%%

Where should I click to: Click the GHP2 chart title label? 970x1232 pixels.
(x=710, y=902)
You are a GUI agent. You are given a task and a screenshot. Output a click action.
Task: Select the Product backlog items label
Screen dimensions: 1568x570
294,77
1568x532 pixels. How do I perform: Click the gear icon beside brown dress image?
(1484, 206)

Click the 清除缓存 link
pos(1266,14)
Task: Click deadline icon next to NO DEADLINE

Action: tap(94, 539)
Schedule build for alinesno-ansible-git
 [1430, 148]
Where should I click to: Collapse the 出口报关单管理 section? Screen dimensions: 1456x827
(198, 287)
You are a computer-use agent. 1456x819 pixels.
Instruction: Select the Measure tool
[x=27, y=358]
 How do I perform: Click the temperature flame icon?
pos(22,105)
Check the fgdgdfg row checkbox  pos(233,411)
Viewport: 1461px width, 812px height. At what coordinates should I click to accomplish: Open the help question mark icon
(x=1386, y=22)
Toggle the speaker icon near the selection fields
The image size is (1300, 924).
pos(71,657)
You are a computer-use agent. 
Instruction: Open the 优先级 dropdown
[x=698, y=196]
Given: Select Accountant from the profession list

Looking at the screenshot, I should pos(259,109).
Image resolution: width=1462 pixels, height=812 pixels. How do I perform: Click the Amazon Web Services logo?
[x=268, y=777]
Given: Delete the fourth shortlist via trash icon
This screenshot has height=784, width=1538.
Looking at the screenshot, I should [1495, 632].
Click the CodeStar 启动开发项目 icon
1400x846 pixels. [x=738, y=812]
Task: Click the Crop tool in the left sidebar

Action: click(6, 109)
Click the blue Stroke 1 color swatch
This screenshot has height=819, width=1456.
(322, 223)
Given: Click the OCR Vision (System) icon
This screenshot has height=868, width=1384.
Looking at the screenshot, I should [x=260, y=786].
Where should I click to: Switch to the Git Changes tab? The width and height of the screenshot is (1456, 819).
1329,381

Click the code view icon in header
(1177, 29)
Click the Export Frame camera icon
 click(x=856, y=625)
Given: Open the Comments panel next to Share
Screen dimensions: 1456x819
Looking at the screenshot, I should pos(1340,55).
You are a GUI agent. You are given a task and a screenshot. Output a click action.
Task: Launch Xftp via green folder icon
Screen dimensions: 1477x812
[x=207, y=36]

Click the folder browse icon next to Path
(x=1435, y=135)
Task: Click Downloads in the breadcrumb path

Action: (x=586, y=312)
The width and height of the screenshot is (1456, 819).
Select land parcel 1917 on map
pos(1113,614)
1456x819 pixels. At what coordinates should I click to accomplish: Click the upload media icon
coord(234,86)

%%

- _Exercise instructions_: Word for word, restate each line of the material.

- _Your solution_:
Where should I click to: Click the GHP2 chart title label? 970x1232 pixels.
(x=710, y=902)
You are a GUI agent. You are given a task and a screenshot. Output a click action.
Task: Select the Product backlog items label
Screen dimensions: 1568x570
294,77
1568x532 pixels. How do I perform: Click the gear icon beside brown dress image?
(1484, 206)

Click the 清除缓存 link
pos(1266,14)
Task: Click deadline icon next to NO DEADLINE

Action: tap(94, 539)
Schedule build for alinesno-ansible-git
 [1430, 148]
Where should I click to: Collapse the 出口报关单管理 section? Screen dimensions: 1456x827
(198, 287)
You are a computer-use agent. 1456x819 pixels.
Instruction: Select the Measure tool
[x=27, y=358]
 How do I perform: Click the temperature flame icon?
pos(22,105)
Check the fgdgdfg row checkbox  pos(233,411)
Viewport: 1461px width, 812px height. At what coordinates should I click to accomplish: Open the help question mark icon
(x=1386, y=22)
Toggle the speaker icon near the selection fields
The image size is (1300, 924).
pos(71,657)
You are a computer-use agent. 
Instruction: Open the 优先级 dropdown
[x=698, y=196]
Given: Select Accountant from the profession list

Looking at the screenshot, I should pos(259,109).
Image resolution: width=1462 pixels, height=812 pixels. How do I perform: Click the Amazon Web Services logo?
[x=268, y=777]
Given: Delete the fourth shortlist via trash icon
This screenshot has height=784, width=1538.
Looking at the screenshot, I should [1495, 632].
Click the CodeStar 启动开发项目 icon
1400x846 pixels. [x=738, y=812]
Task: Click the Crop tool in the left sidebar

Action: click(6, 109)
Click the blue Stroke 1 color swatch
This screenshot has height=819, width=1456.
(322, 223)
Given: Click the OCR Vision (System) icon
This screenshot has height=868, width=1384.
Looking at the screenshot, I should [x=260, y=786].
Where should I click to: Switch to the Git Changes tab? The width and height of the screenshot is (1456, 819).
1329,381

Click the code view icon in header
(1177, 29)
Click the Export Frame camera icon
 click(x=856, y=625)
Given: Open the Comments panel next to Share
Screen dimensions: 1456x819
Looking at the screenshot, I should pos(1340,55).
You are a GUI agent. You are given a task and a screenshot. Output a click action.
Task: Launch Xftp via green folder icon
Screen dimensions: 1477x812
[x=207, y=36]

Click the folder browse icon next to Path
(x=1435, y=135)
Task: Click Downloads in the breadcrumb path

Action: (x=586, y=312)
The width and height of the screenshot is (1456, 819).
Select land parcel 1917 on map
pos(1113,614)
1456x819 pixels. At what coordinates should I click to accomplish: Click the upload media icon
coord(234,86)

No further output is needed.